REYKJAVIK – Iceland may soon be the first modern country ruled by political pirates bent on rooting out corruption and transforming society through direct democracy.
The Pirate Party of Iceland, vowing to root out government corruption and bring radical change, is projected to win upcoming election.
Their brand of politics is hacktivism meets revolution. Dominated by young people, the Pirates have grown from their founding in 2006 as a small Swedish movement battling restrictive copyright law into a quasi-mainstream political force.
While the Pirate Party in Sweden, and Pirate Parties around Europe, have struggled, the Pirate Party in Iceland has surged to the top of the election polls, from a mere five percent a few years ago, to 38 percent in February. With three members of parliament elected in 2013, they were the first Pirates in a national parliament anywhere in the world.
Currently with a projected 22 percent of the vote – just ahead of the incumbent Independence Party – they may well win the election when Icelanders go to the polls to vote for members of the Althing, Iceland’s parliament, on Saturday, the Aljazeera reported.
The Pirates embrace their place as current front-runners in a worldwide movement against government corruption. From the Arab Spring to Occupy Wall Street to Podemos in Spain to the Five Star Movement in Italy, to the recent Bernie Sanders campaign in the United States, cries for real change, accountability and direct democracy are resonating widely across the political spectrum.
Following the financial meltdown of Iceland’s banking system in 2008, Iceland shot back onto the world stage in 2016 with the release of the Panama Papers.
Sigmundur Davio Gunnlaugsson, then the prime minister of Iceland and once regarded as a world leader in the fight against bank bailouts, was forced to resign earlier this year when it was revealed he was keeping a large, personal, undisclosed account in an offshore tax haven.
“Right now there is very little trust in the economy and the government and its institutions,” says Smari McCarthy, a candidate for the Pirate Party in the southern constituency of Iceland.
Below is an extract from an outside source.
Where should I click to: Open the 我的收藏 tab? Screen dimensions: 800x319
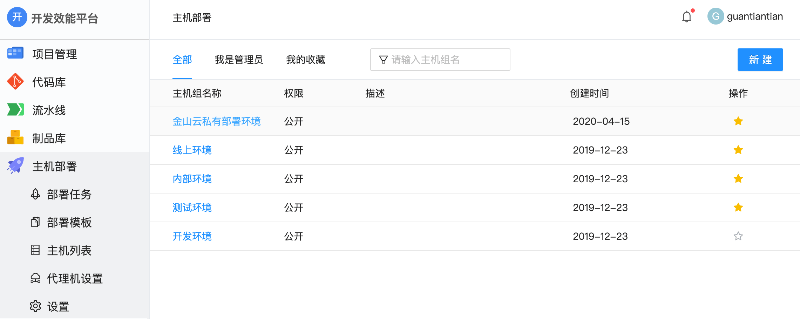305,60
In 2011, the country came together through a democratic and inclusive process to draft a new constitution. Iceland had been living with a constitution handed down by Denmark after it achieved independence in 1944.
For many Icelanders, the Pirates are a welcome alternative to this ongoing political stalemate, and the Pirates are drawing support from many different quarters.
The Pirates don’t follow the classic notion of left versus right politics. They represent a new type of political ideology – one based on transparency, direct democracy, and empowerment of the individual.
Some critics point to this approach as evidence that the Pirates don’t have clearly defined policy positions, and therefore won’t succeed in managing the government. But the Pirates maintain that it is up to people to decide what they want. The structure of direct involvement in decision-making, and having open access to information, is what they believe to be most important.
Aljazeera says most Pirates are self-proclaimed nerds, and proud of it. Having grown up with the freedom of the internet, the access to information, and the community it provides, they are equally concerned with online and offline legislation.
Some Pirates even say their goal is to get rid of representative democracy entirely in favor of direct democracy. This may be a step too far for a country known for having the oldest parliament dating back to 930 CE. But most Pirates running for office strike a balance between revolutionary idealism and the practical nature of governing.
In an unprecedented move in Icelandic politics, the Pirates announced earlier this week they were in talks to form a coalition government with three of the other parties. It is part of the Pirate effort at transparency, letting the voters know in advance exactly how they would form a government – and a high-stakes gamble. How the public will respond won’t be known until Sunday.
Whether the Pirates take control of the Icelandic parliament at the end of October or claim a significant number of new seats, for Birgitta, it is all part of a ongoing process.